**WORK ORDER**
The records that follow are to be reproduced verbatim.

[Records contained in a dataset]
Segment Open
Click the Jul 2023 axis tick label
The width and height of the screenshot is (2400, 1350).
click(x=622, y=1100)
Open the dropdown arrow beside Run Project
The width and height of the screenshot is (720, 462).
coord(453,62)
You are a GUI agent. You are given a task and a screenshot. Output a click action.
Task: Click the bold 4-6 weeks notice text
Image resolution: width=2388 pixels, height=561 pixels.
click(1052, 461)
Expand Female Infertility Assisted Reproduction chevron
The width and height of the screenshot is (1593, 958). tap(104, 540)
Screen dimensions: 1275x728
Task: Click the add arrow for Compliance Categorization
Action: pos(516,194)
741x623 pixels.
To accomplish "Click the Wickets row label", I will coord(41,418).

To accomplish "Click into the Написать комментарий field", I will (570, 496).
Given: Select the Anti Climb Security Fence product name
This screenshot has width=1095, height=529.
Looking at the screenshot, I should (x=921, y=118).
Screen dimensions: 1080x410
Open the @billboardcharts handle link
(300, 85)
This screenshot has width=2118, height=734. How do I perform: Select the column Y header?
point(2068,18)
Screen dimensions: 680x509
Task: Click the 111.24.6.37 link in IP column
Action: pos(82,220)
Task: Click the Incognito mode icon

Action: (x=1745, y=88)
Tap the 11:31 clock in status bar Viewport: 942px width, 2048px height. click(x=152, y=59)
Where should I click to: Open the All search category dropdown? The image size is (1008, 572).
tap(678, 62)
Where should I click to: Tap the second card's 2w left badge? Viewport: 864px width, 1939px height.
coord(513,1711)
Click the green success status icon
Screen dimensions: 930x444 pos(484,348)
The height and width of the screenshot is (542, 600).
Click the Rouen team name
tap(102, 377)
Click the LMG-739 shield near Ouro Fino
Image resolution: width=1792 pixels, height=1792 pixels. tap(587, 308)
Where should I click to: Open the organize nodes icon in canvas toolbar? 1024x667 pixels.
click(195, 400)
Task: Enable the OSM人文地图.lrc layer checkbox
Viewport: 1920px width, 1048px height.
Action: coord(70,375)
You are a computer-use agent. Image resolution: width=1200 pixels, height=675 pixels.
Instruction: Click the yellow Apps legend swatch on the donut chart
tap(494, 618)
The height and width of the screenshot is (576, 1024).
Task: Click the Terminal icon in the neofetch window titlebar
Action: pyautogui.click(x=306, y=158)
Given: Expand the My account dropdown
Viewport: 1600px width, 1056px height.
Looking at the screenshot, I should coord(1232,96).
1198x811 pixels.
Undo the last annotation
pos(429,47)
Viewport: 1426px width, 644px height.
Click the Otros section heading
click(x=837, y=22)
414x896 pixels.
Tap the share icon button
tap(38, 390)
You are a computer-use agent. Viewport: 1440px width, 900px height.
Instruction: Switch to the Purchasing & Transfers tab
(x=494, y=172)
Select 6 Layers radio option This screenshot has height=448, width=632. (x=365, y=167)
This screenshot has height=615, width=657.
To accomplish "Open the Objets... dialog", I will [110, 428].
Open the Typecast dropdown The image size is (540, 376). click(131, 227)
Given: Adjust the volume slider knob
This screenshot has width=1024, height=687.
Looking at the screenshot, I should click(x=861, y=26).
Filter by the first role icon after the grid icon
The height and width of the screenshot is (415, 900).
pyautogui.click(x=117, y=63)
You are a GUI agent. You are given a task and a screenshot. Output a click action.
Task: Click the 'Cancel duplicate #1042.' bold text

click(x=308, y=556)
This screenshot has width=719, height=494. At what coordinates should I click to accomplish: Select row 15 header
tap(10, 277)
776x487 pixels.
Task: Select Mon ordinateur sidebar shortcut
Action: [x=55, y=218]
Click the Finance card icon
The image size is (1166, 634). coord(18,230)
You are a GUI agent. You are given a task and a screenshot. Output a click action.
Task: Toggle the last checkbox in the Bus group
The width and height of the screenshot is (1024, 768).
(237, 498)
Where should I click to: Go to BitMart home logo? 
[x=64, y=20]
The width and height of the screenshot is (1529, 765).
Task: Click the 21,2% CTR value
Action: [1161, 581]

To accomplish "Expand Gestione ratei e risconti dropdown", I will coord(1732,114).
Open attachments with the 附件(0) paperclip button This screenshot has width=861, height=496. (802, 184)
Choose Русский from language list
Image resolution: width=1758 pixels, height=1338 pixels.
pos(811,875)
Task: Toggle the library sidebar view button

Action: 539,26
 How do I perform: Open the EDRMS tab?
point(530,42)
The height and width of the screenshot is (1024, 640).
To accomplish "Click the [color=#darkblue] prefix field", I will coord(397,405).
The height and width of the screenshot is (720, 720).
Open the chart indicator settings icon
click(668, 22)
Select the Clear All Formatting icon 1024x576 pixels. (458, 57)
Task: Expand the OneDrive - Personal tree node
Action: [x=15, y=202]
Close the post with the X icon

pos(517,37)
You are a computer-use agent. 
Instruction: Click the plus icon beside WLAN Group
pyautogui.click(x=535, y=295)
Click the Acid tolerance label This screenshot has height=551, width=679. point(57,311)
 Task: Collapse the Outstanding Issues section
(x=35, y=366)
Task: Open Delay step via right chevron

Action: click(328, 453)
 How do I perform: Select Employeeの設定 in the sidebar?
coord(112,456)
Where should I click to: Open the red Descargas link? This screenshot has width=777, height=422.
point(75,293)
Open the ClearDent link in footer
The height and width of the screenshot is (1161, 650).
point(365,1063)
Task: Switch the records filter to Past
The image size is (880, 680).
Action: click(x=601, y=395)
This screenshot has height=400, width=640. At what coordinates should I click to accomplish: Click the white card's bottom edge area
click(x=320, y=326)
Segment Closed
**YOUR SOLUTION**
Click the Jul 2023 axis tick label
The width and height of the screenshot is (2400, 1350).
click(x=622, y=1100)
Open the dropdown arrow beside Run Project
The width and height of the screenshot is (720, 462).
coord(453,62)
You are a GUI agent. You are given a task and a screenshot. Output a click action.
Task: Click the bold 4-6 weeks notice text
Image resolution: width=2388 pixels, height=561 pixels.
click(1052, 461)
Expand Female Infertility Assisted Reproduction chevron
The width and height of the screenshot is (1593, 958). tap(104, 540)
Screen dimensions: 1275x728
Task: Click the add arrow for Compliance Categorization
Action: pos(516,194)
741x623 pixels.
To accomplish "Click the Wickets row label", I will coord(41,418).

To accomplish "Click into the Написать комментарий field", I will (570, 496).
Given: Select the Anti Climb Security Fence product name
This screenshot has width=1095, height=529.
Looking at the screenshot, I should (x=921, y=118).
Screen dimensions: 1080x410
Open the @billboardcharts handle link
(300, 85)
This screenshot has width=2118, height=734. How do I perform: Select the column Y header?
point(2068,18)
Screen dimensions: 680x509
Task: Click the 111.24.6.37 link in IP column
Action: pos(82,220)
Task: Click the Incognito mode icon

Action: (x=1745, y=88)
Tap the 11:31 clock in status bar Viewport: 942px width, 2048px height. click(x=152, y=59)
Where should I click to: Open the All search category dropdown? The image size is (1008, 572).
tap(678, 62)
Where should I click to: Tap the second card's 2w left badge? Viewport: 864px width, 1939px height.
coord(513,1711)
Click the green success status icon
Screen dimensions: 930x444 pos(484,348)
The height and width of the screenshot is (542, 600).
Click the Rouen team name
tap(102, 377)
Click the LMG-739 shield near Ouro Fino
Image resolution: width=1792 pixels, height=1792 pixels. tap(587, 308)
Where should I click to: Open the organize nodes icon in canvas toolbar? 1024x667 pixels.
click(195, 400)
Task: Enable the OSM人文地图.lrc layer checkbox
Viewport: 1920px width, 1048px height.
Action: coord(70,375)
You are a computer-use agent. Image resolution: width=1200 pixels, height=675 pixels.
Instruction: Click the yellow Apps legend swatch on the donut chart
tap(494, 618)
The height and width of the screenshot is (576, 1024).
Task: Click the Terminal icon in the neofetch window titlebar
Action: pyautogui.click(x=306, y=158)
Given: Expand the My account dropdown
Viewport: 1600px width, 1056px height.
Looking at the screenshot, I should coord(1232,96).
1198x811 pixels.
Undo the last annotation
pos(429,47)
Viewport: 1426px width, 644px height.
Click the Otros section heading
click(x=837, y=22)
414x896 pixels.
Tap the share icon button
tap(38, 390)
You are a computer-use agent. Viewport: 1440px width, 900px height.
Instruction: Switch to the Purchasing & Transfers tab
(x=494, y=172)
Select 6 Layers radio option This screenshot has height=448, width=632. (x=365, y=167)
This screenshot has height=615, width=657.
To accomplish "Open the Objets... dialog", I will [110, 428].
Open the Typecast dropdown The image size is (540, 376). click(131, 227)
Given: Adjust the volume slider knob
This screenshot has width=1024, height=687.
Looking at the screenshot, I should click(x=861, y=26).
Filter by the first role icon after the grid icon
The height and width of the screenshot is (415, 900).
pyautogui.click(x=117, y=63)
You are a GUI agent. You are given a task and a screenshot. Output a click action.
Task: Click the 'Cancel duplicate #1042.' bold text

click(x=308, y=556)
This screenshot has width=719, height=494. At what coordinates should I click to accomplish: Select row 15 header
tap(10, 277)
776x487 pixels.
Task: Select Mon ordinateur sidebar shortcut
Action: [x=55, y=218]
Click the Finance card icon
The image size is (1166, 634). coord(18,230)
You are a GUI agent. You are given a task and a screenshot. Output a click action.
Task: Toggle the last checkbox in the Bus group
The width and height of the screenshot is (1024, 768).
(237, 498)
Where should I click to: Go to BitMart home logo? 
[x=64, y=20]
The width and height of the screenshot is (1529, 765).
Task: Click the 21,2% CTR value
Action: [1161, 581]

To accomplish "Expand Gestione ratei e risconti dropdown", I will coord(1732,114).
Open attachments with the 附件(0) paperclip button This screenshot has width=861, height=496. (802, 184)
Choose Русский from language list
Image resolution: width=1758 pixels, height=1338 pixels.
pos(811,875)
Task: Toggle the library sidebar view button

Action: 539,26
 How do I perform: Open the EDRMS tab?
point(530,42)
The height and width of the screenshot is (1024, 640).
To accomplish "Click the [color=#darkblue] prefix field", I will coord(397,405).
The height and width of the screenshot is (720, 720).
Open the chart indicator settings icon
click(668, 22)
Select the Clear All Formatting icon 1024x576 pixels. (458, 57)
Task: Expand the OneDrive - Personal tree node
Action: [x=15, y=202]
Close the post with the X icon

pos(517,37)
You are a computer-use agent. 
Instruction: Click the plus icon beside WLAN Group
pyautogui.click(x=535, y=295)
Click the Acid tolerance label This screenshot has height=551, width=679. point(57,311)
 Task: Collapse the Outstanding Issues section
(x=35, y=366)
Task: Open Delay step via right chevron

Action: click(328, 453)
 How do I perform: Select Employeeの設定 in the sidebar?
coord(112,456)
Where should I click to: Open the red Descargas link? This screenshot has width=777, height=422.
point(75,293)
Open the ClearDent link in footer
The height and width of the screenshot is (1161, 650).
point(365,1063)
Task: Switch the records filter to Past
The image size is (880, 680).
Action: click(x=601, y=395)
This screenshot has height=400, width=640. At what coordinates should I click to accomplish: Click the white card's bottom edge area
click(x=320, y=326)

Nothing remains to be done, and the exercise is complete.